Aída Nízar es ejemplar paradigmático de la actual fauna televisiva; personaje bocazas por antonomasia, salido de cutres programas de telerrealidad, sacudiendo mandobles a diestro y siniestro y encajando con gallarda actitud digna de un personaje del teatro de oro, embates verbales sin fin.
Agresiva, deslenguada, parlanchina, Aída revoluciona los platós, la casa de Gran Hermano VIP en Guadalix de la Sierra y hace caja, acompañada de su espectacular y mediática madre que muestra a las claras que de tal palo tal astilla y que cierto es que de casta le viene al galgo el ADN dialéctico, discutidor y deslenguado.
La palabra fácil, el decir acerado y la bronca palabrera crecen con suma facilidad en los diálogos de esta muchacha, más quemada que la pipa de un indio, en la que Paolo Vasile confía ciegamente para levantar alicaídos resultados de un producto que hace tiempo vivió momentos gloriosos de facturación y audiencia.

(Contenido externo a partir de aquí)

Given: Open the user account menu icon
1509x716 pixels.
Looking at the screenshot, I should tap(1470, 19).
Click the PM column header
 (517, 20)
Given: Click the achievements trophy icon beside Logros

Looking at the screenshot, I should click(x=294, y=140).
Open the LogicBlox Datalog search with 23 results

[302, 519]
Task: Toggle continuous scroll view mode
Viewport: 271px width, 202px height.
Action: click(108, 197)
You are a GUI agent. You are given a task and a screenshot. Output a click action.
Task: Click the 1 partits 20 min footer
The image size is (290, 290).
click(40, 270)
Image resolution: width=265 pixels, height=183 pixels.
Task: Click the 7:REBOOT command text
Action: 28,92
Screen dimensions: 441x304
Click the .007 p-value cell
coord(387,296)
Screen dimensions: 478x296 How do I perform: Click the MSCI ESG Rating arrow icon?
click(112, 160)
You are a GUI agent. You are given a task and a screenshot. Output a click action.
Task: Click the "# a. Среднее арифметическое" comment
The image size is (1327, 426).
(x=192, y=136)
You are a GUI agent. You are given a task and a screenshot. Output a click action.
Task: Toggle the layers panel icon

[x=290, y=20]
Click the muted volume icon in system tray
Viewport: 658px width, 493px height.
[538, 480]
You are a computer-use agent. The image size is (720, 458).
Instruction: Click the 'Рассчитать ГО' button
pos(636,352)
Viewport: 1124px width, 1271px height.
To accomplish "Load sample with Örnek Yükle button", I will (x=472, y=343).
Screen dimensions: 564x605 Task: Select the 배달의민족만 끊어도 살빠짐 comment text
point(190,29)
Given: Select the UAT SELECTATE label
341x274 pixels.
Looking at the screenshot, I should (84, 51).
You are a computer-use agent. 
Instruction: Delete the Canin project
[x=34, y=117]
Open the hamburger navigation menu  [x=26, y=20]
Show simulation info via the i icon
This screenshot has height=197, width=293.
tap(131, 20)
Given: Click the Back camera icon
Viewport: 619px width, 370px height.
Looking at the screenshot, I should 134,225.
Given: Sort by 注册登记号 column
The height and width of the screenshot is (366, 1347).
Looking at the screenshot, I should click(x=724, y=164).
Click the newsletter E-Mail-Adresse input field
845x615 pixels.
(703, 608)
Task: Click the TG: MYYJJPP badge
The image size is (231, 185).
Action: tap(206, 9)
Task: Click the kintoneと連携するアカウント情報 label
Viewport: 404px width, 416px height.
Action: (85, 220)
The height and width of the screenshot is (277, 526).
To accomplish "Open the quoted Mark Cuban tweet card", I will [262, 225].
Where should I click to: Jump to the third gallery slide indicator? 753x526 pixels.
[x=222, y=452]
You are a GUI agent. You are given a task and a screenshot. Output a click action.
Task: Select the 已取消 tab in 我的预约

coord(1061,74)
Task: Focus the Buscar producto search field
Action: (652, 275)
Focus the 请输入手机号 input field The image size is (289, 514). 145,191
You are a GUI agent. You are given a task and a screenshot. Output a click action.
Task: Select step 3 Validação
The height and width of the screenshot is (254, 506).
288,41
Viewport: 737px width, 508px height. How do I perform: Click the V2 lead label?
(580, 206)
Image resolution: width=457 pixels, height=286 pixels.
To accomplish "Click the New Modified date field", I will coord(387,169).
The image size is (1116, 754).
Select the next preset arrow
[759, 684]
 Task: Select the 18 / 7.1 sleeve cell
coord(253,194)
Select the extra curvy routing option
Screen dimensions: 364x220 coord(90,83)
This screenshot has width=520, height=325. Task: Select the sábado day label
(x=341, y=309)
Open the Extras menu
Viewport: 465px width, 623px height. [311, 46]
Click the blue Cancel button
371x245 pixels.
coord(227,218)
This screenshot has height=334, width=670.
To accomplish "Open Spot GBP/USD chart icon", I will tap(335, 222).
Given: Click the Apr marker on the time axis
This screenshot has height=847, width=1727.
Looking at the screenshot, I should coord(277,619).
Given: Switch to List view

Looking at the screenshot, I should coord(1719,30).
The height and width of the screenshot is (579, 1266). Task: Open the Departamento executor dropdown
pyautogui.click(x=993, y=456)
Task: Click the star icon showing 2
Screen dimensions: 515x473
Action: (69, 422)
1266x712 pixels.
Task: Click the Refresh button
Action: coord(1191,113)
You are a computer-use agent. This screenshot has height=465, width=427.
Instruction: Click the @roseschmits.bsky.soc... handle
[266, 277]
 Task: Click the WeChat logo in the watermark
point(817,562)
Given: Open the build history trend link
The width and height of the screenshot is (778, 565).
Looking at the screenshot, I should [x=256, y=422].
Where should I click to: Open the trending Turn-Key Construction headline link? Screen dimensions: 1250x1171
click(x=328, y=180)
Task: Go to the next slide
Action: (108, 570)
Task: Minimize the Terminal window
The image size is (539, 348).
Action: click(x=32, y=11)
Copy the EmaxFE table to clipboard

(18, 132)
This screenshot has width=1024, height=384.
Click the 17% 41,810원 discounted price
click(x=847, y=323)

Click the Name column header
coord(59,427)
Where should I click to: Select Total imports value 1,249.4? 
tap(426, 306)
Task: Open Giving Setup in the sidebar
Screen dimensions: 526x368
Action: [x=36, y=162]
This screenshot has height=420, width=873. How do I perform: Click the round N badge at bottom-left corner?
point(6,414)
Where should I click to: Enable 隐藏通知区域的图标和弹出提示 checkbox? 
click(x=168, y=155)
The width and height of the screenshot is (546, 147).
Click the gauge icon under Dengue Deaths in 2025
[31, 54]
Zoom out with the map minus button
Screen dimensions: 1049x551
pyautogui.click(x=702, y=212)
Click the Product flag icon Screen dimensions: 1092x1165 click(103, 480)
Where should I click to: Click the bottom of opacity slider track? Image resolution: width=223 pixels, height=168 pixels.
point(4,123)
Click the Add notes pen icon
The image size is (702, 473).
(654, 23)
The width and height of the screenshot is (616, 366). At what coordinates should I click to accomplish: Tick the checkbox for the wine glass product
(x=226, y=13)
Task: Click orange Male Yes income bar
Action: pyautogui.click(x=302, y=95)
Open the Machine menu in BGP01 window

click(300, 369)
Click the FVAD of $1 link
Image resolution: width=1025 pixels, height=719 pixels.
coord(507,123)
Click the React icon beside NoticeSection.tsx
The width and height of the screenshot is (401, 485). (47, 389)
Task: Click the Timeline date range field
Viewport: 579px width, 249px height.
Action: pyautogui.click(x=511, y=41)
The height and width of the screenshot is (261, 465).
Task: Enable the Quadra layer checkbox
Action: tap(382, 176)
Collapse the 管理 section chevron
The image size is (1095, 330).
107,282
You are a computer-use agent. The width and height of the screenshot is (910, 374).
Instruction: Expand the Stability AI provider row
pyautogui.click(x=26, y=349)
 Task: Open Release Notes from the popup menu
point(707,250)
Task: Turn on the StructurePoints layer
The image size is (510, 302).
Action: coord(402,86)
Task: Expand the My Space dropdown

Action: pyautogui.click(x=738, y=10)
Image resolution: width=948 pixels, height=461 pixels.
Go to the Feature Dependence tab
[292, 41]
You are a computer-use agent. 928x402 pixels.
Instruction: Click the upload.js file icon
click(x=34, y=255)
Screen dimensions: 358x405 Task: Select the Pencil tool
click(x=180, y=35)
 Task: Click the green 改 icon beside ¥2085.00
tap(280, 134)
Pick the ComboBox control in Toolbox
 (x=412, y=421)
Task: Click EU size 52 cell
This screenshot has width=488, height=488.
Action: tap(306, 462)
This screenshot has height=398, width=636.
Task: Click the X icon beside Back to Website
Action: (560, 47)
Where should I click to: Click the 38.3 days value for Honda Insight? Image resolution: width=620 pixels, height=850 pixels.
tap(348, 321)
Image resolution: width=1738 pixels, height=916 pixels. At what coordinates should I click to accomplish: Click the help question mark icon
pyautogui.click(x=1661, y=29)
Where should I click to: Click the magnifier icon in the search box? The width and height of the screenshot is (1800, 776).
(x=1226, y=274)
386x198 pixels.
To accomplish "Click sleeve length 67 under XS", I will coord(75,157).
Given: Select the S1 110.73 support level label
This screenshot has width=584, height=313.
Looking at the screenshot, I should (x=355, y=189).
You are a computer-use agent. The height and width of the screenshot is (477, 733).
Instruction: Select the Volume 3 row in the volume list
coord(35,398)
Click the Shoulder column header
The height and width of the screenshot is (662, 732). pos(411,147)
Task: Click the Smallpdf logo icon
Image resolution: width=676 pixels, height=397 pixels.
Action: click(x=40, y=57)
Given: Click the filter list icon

Las entradas y salidas de Aída en la televisiva casa donde docena larga de fracasos profesionales y personales deambulan como zombies delante de las cámaras que buscan desesperadamente emoción, calenturas y secuencias para alimentar un relato penoso, repetitivo y sin substancia. Y para mejorar el escaso condumio mediático aparece esta Armagedón de los platós, que con su fustigadora palabra trata de conspirar, azuzar y provocar escándalos, broncas y griteríos variados. Este es el escaso juego narrativo que la audaz muchacha trata de insuflar en un programa que no volverá a Telecinco, exprimidora total de juegos y jugos de telerrealidad a los que deja secos, exhaustos y fuera de combate, de tanto darle a lo mismo, en secuencias circulares que cada vez atraen menos. Es cuestión de dosis y al todopoderoso capo de Mediaset se le ha ido la mano y ha matado la gallina de los huevos de oro; M.M. se regocija en su camerino.